Uma pesquisa publicada pela empresa Mobile Marketer em julho de 2019 mostra que as taxas de engajamento em postagens patrocinadas no Instagram caíram 2% desde o início de 2016. Em contas com até 5 mil seguidores, só 8,8% dos usuários irão interagir com o perfil, e isso desce para 6,3% quando você ultrapassa essa marca. Para influenciadores com mais de 10 mil followers, o número despenca para 3,6%.
Enquanto isso, apps como o Tik Tok, que já foi baixado mais de 800 milhões de vezes em todo o mundo, crescem rapidamente, graças à geração Z. “Para a Gen Z, a influência é muito importante, pois é algo que define a cultura deles. Mas eles entendem o poder da influência de uma maneira que os millennials não conseguem. Os adolescentes de hoje são melhores em comandar a atenção”, diz Taylor Lorenz, especialista em cultura de influenciadores, ao Fashionista.
A imagem construída pelos influenciadores da geração millennial é insossa e gira em torno do acúmulo de seguidores. Para essa nova classe de jovens, a audiência é menor, mas o conteúdo tem mais personalidade. “A geração Z não se importa com o engajamento. O Instagram ficou saturado de imagens perfeitas, e os adolescentes de agora preferem se apegar à realidade”, informa Lorenz.
O Tik Tok chega ao mercado como uma comunidade de influenciadores que rejeita a estética do Instagram. Veja Emma Chamberlain, atriz de 18 anos que é considerada a superstar da nova plataforma de relacionamentos. A garota conseguiu uma receita de US$ 2 milhões, apenas em 2018, fazendo vídeos com pouca (ou nenhuma) produção.

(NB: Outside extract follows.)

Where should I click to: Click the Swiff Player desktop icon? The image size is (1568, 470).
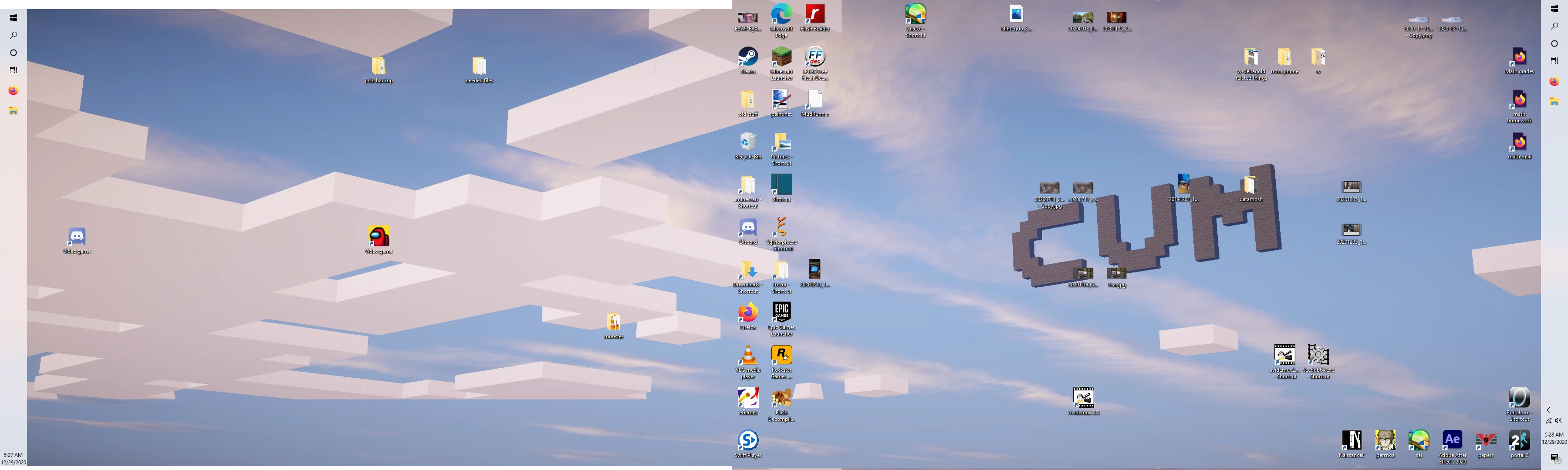[x=747, y=440]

“A geração Z não se importa com o engajamento. O Instagram ficou saturado de imagens perfeitas, e os adolescentes de agora preferem se apegar à realidade.”
Taylor Lorenz
Há três anos, em um dos vídeos que ela fez no colégio, a adolescente dava dicas de como piratear uma camiseta da Gucci. Em fevereiro, Chamberlain participou do desfile de outono da Louis Vuitton, em Paris, produzindo uma série de vídeos engraçados com Karlie Kloss e Nicolas Ghesquière.

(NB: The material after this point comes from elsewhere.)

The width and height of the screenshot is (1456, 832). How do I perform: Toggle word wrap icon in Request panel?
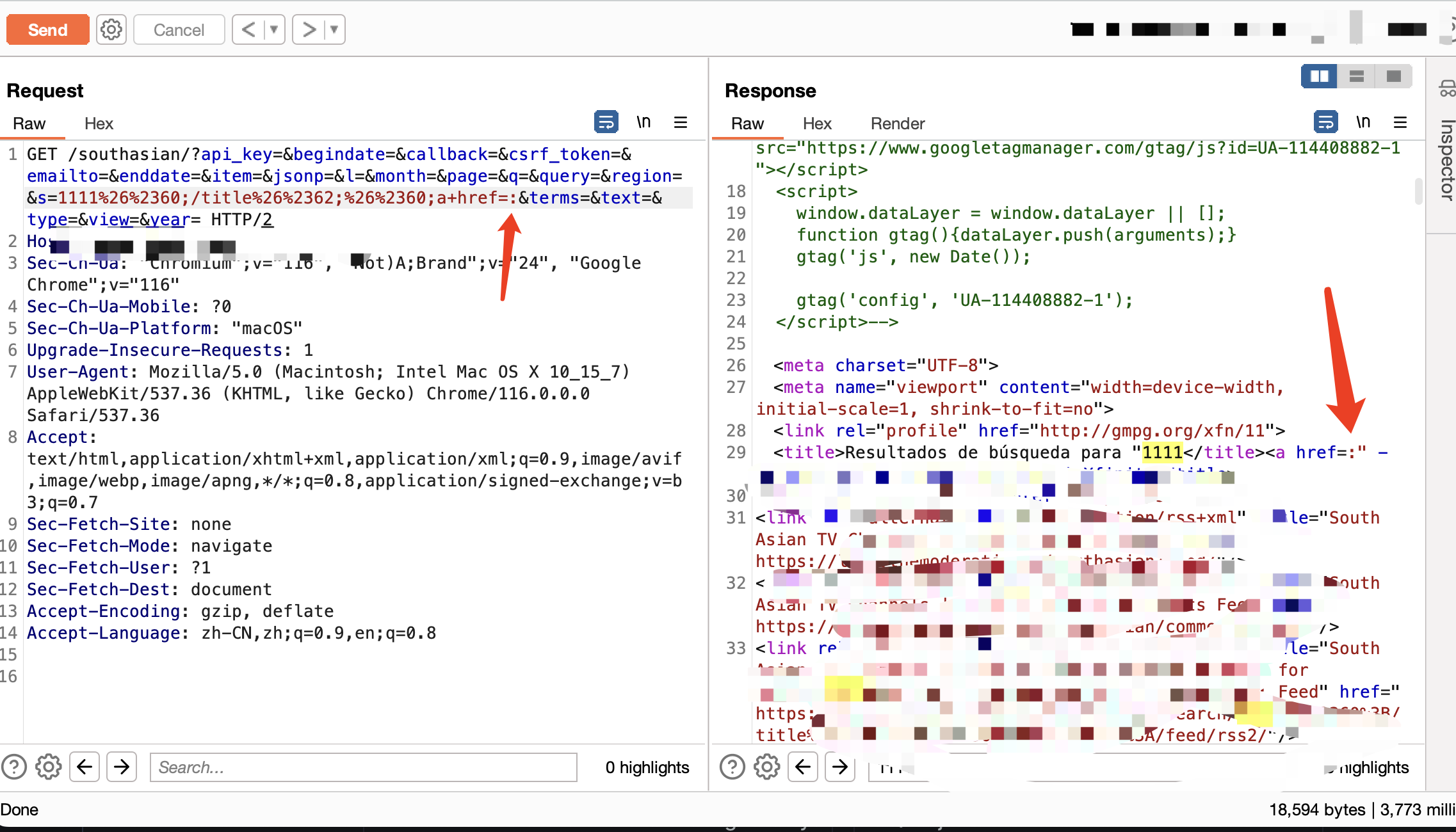(606, 122)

Mas, afinal, o que vem a seguir? Para Taylor Lorenz, o público simplesmente ficará estagnado e migrará para criadores de conteúdo mais jovens e outras plataformas. “Acho que veremos a mesma coisa que acontece com os youtubers, quando eles se tornam realmente grandes e depois caem no ostracismo. Vamos simplesmente esquecê-los, enquanto eles somem de nossos feeds”, afirma a especialista.